The use of game theoretic techniques in computer science is becoming ever more prevalent. One reason for this is that in many of the systems we want to build, participants cannot be assumed to be benevolent: instead, they must be assumed to be rational agents, acting in pursuit of their own personal goals. For such systems, game theory provides a natural analytical framework. In our work, we are interested in the automated analysis of such systems using techniques for model checking, which over the past two decades have proved to be enormously influential. In model checking, the idea is to express desirable system properties as logical formula, and then to check whether these properties actually hold of the given system. A key problem if we want to extend existing verification techniques to game theoretic settings is that the formalisms used in model checking do not allow us to directly represent the preferences or utilities of players (i.e., their goals). This project is directed at this problem. The basic idea is that we can use a formalism known as Lukasiewicz logic to express the "utility function" for players, which represent their preferences. Lukasiewicz logic is a non-classical, multiple-valued logic which has the attractive property that Lukasiewicz formulae can represent a very rich class of utility functions -- much richer than is possible using classical logic. The project will lay the theoretical groundwork for this new and exciting class of logically-specified games, and has the potential to greatly enrich the class of systems for which logic-based automated analysis techniques can be applied.

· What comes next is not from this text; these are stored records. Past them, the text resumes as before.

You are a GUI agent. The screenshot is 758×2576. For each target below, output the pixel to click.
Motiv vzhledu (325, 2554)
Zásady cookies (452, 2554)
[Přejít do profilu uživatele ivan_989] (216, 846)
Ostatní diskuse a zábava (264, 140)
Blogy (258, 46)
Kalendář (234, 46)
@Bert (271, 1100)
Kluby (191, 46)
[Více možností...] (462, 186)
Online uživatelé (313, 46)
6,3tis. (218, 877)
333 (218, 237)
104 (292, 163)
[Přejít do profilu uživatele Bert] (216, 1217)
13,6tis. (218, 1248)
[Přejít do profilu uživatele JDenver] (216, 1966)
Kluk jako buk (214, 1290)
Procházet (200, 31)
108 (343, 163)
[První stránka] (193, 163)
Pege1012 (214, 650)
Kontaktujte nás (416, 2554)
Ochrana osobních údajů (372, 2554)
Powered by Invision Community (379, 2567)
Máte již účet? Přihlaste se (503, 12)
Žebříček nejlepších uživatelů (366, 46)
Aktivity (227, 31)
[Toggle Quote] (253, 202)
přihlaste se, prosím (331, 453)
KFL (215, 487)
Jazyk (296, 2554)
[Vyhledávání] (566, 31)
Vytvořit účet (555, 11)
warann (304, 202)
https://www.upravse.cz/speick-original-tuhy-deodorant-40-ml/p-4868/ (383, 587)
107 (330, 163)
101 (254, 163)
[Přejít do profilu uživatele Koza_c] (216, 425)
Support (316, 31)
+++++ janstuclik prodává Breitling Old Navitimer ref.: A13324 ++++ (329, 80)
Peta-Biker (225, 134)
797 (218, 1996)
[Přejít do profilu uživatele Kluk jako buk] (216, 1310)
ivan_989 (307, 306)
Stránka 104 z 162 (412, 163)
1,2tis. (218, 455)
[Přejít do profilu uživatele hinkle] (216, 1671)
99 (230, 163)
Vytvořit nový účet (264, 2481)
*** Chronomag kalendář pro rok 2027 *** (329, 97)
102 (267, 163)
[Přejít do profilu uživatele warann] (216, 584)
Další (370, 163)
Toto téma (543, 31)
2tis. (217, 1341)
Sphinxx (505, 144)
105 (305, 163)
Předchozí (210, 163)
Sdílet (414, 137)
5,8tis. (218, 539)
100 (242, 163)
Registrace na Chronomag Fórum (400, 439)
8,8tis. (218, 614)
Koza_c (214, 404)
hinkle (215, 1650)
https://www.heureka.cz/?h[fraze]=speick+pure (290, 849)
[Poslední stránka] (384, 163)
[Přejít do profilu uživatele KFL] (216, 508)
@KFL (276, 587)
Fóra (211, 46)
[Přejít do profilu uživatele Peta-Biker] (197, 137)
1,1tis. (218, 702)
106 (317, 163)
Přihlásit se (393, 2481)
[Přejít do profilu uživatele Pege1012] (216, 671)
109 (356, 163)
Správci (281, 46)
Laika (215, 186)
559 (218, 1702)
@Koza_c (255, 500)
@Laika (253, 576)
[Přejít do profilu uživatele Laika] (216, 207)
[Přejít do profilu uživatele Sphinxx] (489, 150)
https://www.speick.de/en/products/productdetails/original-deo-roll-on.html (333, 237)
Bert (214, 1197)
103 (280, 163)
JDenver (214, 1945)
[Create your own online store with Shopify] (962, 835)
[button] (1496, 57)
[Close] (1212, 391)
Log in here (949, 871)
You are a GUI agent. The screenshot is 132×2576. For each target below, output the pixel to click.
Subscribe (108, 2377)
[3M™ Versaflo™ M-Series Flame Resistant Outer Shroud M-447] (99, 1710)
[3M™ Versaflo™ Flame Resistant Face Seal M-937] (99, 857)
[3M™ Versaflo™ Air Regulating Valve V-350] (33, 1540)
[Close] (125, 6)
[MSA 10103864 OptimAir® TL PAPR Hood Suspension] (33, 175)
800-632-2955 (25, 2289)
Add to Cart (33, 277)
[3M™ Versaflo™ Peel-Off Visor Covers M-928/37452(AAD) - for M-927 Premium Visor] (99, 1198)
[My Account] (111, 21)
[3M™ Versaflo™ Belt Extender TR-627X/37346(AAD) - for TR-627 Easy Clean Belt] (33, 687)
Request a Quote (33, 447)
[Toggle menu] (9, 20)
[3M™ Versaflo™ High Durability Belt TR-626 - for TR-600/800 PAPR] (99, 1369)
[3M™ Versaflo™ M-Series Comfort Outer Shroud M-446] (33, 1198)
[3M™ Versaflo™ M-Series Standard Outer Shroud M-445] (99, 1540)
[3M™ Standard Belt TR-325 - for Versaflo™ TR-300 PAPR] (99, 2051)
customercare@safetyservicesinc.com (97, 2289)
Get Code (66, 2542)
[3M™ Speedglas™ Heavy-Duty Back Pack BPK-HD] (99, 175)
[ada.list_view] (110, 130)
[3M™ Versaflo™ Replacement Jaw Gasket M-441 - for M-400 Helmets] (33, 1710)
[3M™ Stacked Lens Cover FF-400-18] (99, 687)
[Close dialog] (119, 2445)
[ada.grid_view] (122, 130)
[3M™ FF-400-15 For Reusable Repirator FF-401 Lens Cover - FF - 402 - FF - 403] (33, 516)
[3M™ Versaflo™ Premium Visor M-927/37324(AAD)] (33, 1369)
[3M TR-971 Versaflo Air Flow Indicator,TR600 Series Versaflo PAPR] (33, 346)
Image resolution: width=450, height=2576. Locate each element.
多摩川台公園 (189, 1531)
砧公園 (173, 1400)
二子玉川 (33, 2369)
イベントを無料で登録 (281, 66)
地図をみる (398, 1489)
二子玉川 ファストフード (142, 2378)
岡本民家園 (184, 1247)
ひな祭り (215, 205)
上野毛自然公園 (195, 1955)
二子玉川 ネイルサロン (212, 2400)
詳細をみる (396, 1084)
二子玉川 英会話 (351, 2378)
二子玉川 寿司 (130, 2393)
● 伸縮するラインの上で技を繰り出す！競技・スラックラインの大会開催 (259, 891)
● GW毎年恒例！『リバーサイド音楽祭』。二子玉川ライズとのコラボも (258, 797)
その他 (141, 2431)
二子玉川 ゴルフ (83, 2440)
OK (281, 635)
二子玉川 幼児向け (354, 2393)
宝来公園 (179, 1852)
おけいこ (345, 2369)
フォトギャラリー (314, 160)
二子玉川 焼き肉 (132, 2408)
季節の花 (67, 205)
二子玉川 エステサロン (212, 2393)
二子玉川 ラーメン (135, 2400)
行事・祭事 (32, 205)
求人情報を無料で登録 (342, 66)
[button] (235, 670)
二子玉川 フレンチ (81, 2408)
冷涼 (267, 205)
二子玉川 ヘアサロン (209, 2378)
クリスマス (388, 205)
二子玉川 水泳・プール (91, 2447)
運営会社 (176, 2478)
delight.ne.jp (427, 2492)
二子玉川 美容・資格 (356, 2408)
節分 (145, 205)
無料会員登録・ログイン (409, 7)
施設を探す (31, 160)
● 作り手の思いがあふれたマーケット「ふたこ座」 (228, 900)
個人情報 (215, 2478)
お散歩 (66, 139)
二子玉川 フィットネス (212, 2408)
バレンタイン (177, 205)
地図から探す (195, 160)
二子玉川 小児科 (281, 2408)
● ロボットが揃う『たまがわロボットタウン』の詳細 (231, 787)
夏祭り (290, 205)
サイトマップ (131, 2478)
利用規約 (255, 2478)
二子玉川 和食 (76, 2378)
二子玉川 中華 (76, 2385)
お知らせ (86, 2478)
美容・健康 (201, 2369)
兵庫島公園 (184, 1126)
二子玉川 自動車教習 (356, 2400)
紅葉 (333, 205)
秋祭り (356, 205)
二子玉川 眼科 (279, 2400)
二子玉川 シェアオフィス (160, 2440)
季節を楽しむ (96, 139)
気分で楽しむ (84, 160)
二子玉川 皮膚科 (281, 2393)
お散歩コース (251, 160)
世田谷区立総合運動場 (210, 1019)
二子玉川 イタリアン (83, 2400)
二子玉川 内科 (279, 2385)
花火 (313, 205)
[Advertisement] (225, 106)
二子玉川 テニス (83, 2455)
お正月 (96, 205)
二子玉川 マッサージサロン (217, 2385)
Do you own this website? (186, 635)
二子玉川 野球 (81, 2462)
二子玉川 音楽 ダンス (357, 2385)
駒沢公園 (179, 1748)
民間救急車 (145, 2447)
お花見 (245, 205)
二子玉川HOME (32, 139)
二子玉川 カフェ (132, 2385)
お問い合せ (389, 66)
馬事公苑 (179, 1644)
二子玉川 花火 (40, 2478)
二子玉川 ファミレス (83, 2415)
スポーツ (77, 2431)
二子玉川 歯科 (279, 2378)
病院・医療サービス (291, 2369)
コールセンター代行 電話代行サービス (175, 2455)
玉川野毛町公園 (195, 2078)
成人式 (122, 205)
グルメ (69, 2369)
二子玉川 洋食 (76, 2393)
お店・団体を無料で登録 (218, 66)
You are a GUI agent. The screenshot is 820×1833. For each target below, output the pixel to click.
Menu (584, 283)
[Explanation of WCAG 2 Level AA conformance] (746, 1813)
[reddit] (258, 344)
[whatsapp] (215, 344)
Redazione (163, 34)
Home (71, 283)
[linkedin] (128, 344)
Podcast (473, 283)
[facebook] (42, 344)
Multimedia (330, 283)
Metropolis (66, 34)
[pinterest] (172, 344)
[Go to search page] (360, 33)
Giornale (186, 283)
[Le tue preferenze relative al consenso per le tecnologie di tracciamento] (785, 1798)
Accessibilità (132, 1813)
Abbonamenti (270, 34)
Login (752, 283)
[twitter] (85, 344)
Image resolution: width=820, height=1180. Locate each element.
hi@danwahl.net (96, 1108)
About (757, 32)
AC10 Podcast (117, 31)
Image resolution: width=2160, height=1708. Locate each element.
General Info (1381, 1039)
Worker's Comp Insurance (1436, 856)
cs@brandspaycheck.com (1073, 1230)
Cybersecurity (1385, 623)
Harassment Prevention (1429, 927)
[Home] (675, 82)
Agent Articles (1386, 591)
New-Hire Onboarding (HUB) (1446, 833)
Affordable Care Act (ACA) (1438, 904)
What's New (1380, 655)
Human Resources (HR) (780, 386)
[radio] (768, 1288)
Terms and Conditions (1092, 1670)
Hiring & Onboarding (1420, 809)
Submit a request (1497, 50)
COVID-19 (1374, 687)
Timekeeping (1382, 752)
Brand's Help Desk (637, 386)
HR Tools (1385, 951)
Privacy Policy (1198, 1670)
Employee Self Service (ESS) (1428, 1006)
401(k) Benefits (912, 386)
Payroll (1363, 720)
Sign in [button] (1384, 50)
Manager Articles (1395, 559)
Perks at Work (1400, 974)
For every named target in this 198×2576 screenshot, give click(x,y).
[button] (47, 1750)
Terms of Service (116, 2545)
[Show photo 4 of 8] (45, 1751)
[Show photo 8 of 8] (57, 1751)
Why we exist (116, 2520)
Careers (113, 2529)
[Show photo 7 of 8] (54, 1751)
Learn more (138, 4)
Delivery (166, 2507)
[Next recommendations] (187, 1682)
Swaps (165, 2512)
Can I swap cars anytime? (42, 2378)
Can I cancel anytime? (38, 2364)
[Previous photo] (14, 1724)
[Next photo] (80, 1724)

Although the direct applications of our research are downstream, we
can nevertheless identify several possible beneficiaries, as follows.

* First, our results will benefit that part of the computing R&D
community who must design and build systems and protocols relating
to systems in which participants act in their self-interest. This
is, we believe a large community. For example, the designers of
online trading software must take economic considerations into
account when they design their software; the designers of social
media software and group decision-making software also need to take
into account the preferences and self-interested behaviour of
participants.

* Second, our results will benefit the growing international
community interested in multi-agent systems generally, and in the
automated analysis and verification of such systems in particular,
who will gain a better understanding of the logical analysis of game
theoretic systems.

* Third, we expect our results to benefit the wider logic
community: our work will further extend the range of frameworks that
are amenable to logical analysis, and provide results that others
can build on, and algorithms that can be refined and extended.

As noted above, our project will deliver new formal models,
formalisms, and algorithms directed at the automated analysis of
distributed systems containing participants acting in pursuit of
personal goals. The concrete benefits we expect of our project include:

* understanding of the applicability of logic in general, and
Lukasiewicz logic in particular, for the specification of game theoretic
settings and protocols;

* understanding of the kinds of domains for which logic-based game
theoretic analysis is feasible and valuable;

* the capability to capture using logic complex game theoretic
scenarios, far beyond what is currently possible; and

* the capability to automatically analyse game theoretic scenarios
and protocols
using a logical (Lukasiewicz) specification.